According to Ed Stone, Voyager project scientist at the California Institute of Technology in Pasadena, humanity’s first emissary to interstellar space is currently sailing at the edge of our solar system.

“The laws of physics say that someday Voyager will become the first human-made object to enter interstellar space, but we still do not know exactly when that someday will be,” Stone explained. 

”The latest data indicate that we are clearly in a new region where things are changing more quickly. It is very exciting. We are approaching the solar system’s frontier.”

The data making the 16-hour-38 minute, 11.1-billion-mile (17.8-billion-kilometer), journey from Voyager 1 to antennas of NASA’s Deep Space Network on Earth detail the number of charged particles measured by the two High Energy telescopes aboard the 34-year-old spacecraft. These energetic particles were generated when stars in our cosmic neighborhood went supernova.

“From January 2009 to January 2012, there had been a gradual increase of about 25 percent in the amount of galactic cosmic rays Voyager was encountering,” confirmed Stone. 

”More recently, we have seen very rapid escalation in that part of the energy spectrum. Beginning on May 7, the cosmic ray hits have increased five percent in a week and nine percent in a month.”

This marked increase is one of a triad of data sets which need to make significant swings of the needle to indicate a new era in space exploration. The second important measure from the spacecraft’s two telescopes is the intensity of energetic particles generated inside the heliosphere, the bubble of charged particles the sun blows around itself. 

While there has been a slow decline in the measurements of these energetic particles, they have not dropped off precipitously, which could be expected when Voyager breaks through the solar boundary.

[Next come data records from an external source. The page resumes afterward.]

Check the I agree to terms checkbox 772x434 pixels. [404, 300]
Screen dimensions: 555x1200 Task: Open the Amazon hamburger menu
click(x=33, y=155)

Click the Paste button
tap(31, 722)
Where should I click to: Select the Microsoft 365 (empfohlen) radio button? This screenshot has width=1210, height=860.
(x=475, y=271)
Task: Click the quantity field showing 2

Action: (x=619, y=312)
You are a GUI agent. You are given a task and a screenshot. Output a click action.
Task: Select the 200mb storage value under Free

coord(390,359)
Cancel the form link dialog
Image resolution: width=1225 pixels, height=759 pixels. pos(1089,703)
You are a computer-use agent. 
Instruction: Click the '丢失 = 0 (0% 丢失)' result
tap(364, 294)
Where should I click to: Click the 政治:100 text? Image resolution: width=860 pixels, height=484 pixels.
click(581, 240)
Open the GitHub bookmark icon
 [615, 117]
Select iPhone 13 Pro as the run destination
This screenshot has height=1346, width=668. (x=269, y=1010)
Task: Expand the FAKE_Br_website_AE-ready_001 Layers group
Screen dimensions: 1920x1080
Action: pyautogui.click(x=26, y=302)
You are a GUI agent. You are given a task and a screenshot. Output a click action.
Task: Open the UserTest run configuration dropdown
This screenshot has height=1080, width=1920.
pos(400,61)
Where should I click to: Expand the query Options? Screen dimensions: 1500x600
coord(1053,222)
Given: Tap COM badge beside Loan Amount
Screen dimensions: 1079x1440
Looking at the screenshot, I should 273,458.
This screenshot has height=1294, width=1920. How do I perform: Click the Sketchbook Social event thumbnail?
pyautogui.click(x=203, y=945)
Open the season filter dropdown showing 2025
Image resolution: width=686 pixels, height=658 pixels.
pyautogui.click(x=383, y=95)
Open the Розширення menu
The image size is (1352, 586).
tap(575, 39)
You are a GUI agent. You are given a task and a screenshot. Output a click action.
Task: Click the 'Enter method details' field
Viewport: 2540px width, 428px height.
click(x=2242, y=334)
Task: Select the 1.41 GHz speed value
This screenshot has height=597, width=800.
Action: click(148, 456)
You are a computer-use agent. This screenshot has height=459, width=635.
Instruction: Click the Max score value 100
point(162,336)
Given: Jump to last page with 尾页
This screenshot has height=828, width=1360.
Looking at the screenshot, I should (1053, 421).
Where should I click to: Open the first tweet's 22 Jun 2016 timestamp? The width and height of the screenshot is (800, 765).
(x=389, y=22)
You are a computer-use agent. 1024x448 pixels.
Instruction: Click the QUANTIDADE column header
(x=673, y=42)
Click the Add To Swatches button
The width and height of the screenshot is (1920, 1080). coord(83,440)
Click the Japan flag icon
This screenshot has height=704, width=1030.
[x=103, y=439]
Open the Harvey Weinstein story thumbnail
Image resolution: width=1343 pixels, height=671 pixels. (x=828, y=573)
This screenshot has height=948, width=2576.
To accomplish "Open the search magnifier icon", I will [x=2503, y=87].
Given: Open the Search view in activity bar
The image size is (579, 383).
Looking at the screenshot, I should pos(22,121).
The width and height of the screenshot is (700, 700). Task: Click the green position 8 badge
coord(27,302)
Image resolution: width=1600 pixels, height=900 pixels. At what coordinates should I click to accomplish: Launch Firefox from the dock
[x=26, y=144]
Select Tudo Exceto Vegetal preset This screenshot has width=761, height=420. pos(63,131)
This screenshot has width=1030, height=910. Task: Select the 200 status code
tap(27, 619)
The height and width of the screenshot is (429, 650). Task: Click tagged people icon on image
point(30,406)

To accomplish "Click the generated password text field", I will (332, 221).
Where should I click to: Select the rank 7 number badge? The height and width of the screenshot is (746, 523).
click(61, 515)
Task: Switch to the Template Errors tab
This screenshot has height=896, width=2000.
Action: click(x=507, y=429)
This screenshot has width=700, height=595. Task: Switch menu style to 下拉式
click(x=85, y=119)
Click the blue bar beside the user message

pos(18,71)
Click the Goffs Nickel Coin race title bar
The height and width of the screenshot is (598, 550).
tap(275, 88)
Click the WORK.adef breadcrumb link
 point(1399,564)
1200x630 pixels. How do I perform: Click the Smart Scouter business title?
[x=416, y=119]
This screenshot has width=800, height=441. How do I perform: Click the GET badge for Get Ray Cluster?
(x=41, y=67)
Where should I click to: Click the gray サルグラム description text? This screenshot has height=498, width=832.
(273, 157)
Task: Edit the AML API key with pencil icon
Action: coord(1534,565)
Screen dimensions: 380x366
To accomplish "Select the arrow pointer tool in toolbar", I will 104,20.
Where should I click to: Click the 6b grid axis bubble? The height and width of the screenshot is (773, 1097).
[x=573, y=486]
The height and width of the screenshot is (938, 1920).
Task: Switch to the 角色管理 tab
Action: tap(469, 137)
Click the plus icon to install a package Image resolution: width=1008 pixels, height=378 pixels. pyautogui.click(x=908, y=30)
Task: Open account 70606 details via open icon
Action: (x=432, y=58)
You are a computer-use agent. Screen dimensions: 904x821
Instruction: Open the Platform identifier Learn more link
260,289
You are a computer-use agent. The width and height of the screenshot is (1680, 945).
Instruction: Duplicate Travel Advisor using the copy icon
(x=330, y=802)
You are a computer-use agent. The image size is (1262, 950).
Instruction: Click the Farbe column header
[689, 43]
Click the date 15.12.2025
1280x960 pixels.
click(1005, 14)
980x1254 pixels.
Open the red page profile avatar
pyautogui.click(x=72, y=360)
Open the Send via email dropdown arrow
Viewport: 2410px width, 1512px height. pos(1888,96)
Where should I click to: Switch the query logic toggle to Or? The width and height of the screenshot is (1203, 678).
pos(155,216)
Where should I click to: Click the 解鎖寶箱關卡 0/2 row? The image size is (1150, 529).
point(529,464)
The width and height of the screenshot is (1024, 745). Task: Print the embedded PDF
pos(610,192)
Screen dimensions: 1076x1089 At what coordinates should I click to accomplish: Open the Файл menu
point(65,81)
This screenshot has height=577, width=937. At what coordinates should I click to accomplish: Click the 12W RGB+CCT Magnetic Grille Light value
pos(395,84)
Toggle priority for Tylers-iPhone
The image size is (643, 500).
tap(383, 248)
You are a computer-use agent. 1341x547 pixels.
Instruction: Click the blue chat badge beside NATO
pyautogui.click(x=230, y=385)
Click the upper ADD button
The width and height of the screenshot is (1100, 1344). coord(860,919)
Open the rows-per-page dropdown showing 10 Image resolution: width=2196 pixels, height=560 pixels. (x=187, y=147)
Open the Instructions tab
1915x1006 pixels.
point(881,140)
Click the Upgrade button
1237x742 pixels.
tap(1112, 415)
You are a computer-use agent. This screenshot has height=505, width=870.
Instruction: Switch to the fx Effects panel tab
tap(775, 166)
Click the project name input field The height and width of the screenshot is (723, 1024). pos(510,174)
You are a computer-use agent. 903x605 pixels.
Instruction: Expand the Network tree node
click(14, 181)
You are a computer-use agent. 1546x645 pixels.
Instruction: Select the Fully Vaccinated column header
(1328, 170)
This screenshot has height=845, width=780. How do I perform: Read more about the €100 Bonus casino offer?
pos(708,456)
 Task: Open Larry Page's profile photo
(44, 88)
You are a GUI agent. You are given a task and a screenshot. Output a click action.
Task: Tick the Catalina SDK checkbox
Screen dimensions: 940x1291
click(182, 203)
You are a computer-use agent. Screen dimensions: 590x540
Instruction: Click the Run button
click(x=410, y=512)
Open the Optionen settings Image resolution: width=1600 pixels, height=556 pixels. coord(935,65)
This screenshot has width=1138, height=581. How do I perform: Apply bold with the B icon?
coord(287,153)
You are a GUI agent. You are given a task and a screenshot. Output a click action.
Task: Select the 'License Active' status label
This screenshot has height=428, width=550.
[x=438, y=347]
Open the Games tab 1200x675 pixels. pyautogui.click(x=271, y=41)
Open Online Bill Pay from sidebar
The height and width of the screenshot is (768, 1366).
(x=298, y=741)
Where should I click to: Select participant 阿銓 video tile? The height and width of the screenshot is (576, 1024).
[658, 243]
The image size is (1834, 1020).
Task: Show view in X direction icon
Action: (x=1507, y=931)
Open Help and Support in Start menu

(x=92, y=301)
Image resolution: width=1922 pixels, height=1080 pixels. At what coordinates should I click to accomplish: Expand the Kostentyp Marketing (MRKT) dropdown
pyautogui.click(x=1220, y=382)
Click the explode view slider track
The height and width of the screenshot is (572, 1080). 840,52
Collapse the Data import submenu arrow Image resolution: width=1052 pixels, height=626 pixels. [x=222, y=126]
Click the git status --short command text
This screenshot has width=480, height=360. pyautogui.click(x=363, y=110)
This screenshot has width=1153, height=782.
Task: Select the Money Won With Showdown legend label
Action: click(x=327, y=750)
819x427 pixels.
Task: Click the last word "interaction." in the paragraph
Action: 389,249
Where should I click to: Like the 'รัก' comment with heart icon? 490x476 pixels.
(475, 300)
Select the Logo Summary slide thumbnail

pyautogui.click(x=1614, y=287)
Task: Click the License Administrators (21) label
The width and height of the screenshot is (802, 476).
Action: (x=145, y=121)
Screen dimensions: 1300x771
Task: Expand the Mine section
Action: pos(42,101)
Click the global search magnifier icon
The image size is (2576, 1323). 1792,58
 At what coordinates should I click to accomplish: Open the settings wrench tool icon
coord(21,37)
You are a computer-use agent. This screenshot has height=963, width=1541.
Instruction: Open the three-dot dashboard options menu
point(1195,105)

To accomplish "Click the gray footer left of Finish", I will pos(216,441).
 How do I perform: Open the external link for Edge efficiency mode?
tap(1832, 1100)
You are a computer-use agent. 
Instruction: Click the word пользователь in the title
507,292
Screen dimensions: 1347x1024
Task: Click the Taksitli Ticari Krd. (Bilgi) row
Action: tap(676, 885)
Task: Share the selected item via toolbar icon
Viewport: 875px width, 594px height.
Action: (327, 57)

The final data set that Voyager scientists believe will reveal a major change is the measurement in the direction of the magnetic field lines surrounding the spacecraft. While Voyager is still within the heliosphere, these field lines run east-west. When it passes into interstellar space, the team expects Voyager will find that the magnetic field lines orient in a more north-south direction. Such analysis will take weeks, and the Voyager team is currently crunching the numbers of its latest data set.

“When the Voyagers launched in 1977, the space age was all of 20 years old… Many of us on the team dreamed of reaching interstellar space, but we really had no way of knowing how long a journey it would be – or if these two vehicles that we invested so much time and energy in would operate long enough to reach it,” added Stone. 

Launched in 1977, Voyager 1 and 2 are in good operational condition. Voyager 2 is more than 9.1 billion miles (14.7 billion kilometers) away from the sun. Both are operating as part of the Voyager Interstellar Mission, an extended mission to explore the solar system outside the neighborhood of the outer planets and beyond.